Theoretical study of hydrogen storage in a truncated tetrahedron hydrocarbon

Abstract

A hydrocarbon molecule, having a truncated tetrahedron shape with a suitable size for the storage of a hydrogen molecule, is designed using quantum chemical methods. The molecule consists of four benzene rings bridged by six vinylene groups at the 1, 3, and 5 carbon positions of each ring, and has a stoichiometry of C₃₆H₂₄. The molecular geometry optimized under T _d symmetry by the B3LYP/cc-pVTZ method shows no imaginary frequencies. The size of the molecular cavity, measured by the distance between opposite vinylene groups, is 8.0 Å. The cavity has four openings along each tetrahedron face.
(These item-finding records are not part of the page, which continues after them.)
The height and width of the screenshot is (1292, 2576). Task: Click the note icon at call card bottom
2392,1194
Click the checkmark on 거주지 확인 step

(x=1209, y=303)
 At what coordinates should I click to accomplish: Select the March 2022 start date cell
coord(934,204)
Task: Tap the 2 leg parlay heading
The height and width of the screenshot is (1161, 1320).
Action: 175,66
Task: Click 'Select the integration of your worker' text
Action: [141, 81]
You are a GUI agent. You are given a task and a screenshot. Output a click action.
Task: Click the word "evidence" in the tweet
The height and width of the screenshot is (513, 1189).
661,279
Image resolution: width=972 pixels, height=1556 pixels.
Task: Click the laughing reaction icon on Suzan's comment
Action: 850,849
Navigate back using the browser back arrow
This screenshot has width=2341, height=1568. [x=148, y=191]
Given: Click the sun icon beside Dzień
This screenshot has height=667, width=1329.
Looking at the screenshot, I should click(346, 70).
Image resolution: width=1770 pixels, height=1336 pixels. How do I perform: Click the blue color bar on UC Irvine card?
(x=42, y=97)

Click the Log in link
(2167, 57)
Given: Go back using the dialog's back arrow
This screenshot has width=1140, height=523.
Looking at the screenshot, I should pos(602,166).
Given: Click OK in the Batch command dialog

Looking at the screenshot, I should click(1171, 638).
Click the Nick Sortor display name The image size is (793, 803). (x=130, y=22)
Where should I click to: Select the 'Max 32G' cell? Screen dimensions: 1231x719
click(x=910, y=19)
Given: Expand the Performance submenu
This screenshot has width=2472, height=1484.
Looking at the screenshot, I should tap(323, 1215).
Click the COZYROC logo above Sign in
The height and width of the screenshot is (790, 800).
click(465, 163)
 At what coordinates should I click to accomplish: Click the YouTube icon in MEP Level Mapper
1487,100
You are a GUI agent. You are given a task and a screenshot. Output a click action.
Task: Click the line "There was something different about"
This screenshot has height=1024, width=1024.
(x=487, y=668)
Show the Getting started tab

The radius of the opening is approximately 2 Å. The system interacting with a hydrogen molecule is optimized by the MP2/cc-pVTZ method. The interaction energy is evaluated by an extrapolation method through increasing the basis set size of the hydrogen molecule from the cc-pVTZ to the cc-pV6Z with counterpoise corrections. The hydrogen molecule enters the opening by overcoming an energy barrier of +730 meV and locates at the center of the cavity with a binding energy of −140 meV. The high barrier arises from the small size of the opening. The binding energy is three times larger than that of a graphite surface and may allow hydrogen storage at milder temperatures and pressures than those required with graphite.

Appendix

Here, we show the detailed form of the potential function of a hydrogen molecule bound in a carbon sphere of radius d with a circular opening of radius a [9, 10]. The origin of the system is set at the sphere center and the z axis is drawn running through the centers of the sphere and the opening. The potential energy curve of a hydrogen molecule moving along the z axis is given by:

$$W\left( z,d,a \right)=\frac{D}{3}\left\{ \frac{1}{10\left( z/d \right)}\left[ \frac{1}{{{\left[ 1-2\left( z/d \right)\cos {{\theta }_{a}}+{{\left( z/d \right)}^{2}} \right]}^{5}}}-\frac{1}{{{\left[ 1+\left( z/d \right) \right]}^{10}}} \right]{{\left( \frac{{{d}_{e}}}{d} \right)}^{10}}-\frac{5}{8\left( z/d \right)}\left[ \frac{1}{{{\left[ 1-2\left( z/d \right)\cos {{\theta }_{a}}+{{\left( z/d \right)}^{2}} \right]}^{2}}}-\frac{1}{{{\left[ 1+\left( z/d \right) \right]}^{4}}} \right]{{\left( \frac{{{d}_{e}}}{d} \right)}^{4}} \right\},$$

(3)

where θ _a , D, and d _e denote the polar angle of the opening edge (\({{\theta }_{a}}={{\sin }^{-1}}a/d\)), the potential depth, and the optimum sphere radius, respectively. The lowest energy (−D) is obtained when the hydrogen molecule is located at the center of the sphere (z = 0) if d = d _e and a = 0. The D and d _e are given by:

$$D=\frac{48}{5}{{\left( \frac{2}{5} \right)}^{2/3}}\pi ~{{\rho }_{\text{s}}}~{{\sigma }_{\text{C}-{{\text{H}}_{2}}}}^{2}~{{\epsilon }_{\text{C}-{{\text{H}}_{2}}}}~$$

(4)

$${{d}_{\text{e}}}={{\left( \frac{5}{2} \right)}^{1/6}}{{\sigma }_{\text{C}-{{\text{H}}_{2}}}},\text{ }\!\!~\!\!\text{ }$$

(5)

where ρ _s denotes the density of the carbon surface. The \({{\epsilon }_{\text{C}-{{\text{H}}_{2}}}}\)and \({{\sigma }_{\text{C}-{{\text{H}}_{2}}}}\) are, respectively, the energy and distance parameters of the Lennard–Jones potential between a carbon atom and a hydrogen molecule. The hydrogen scattering experiment from the graphite surface determined their values: \({{\epsilon }_{\text{C}-{{\text{H}}_{2}}}}\)= 3.89 meV and \({{\sigma }_{\text{C}-{{\text{H}}_{2}}}}\)= 2.89 Å [4]. Using the graphite surface density (0.382 Å⁻²) for ρ _s , we obtain D = 203 meV and d _e = 3.37 Å.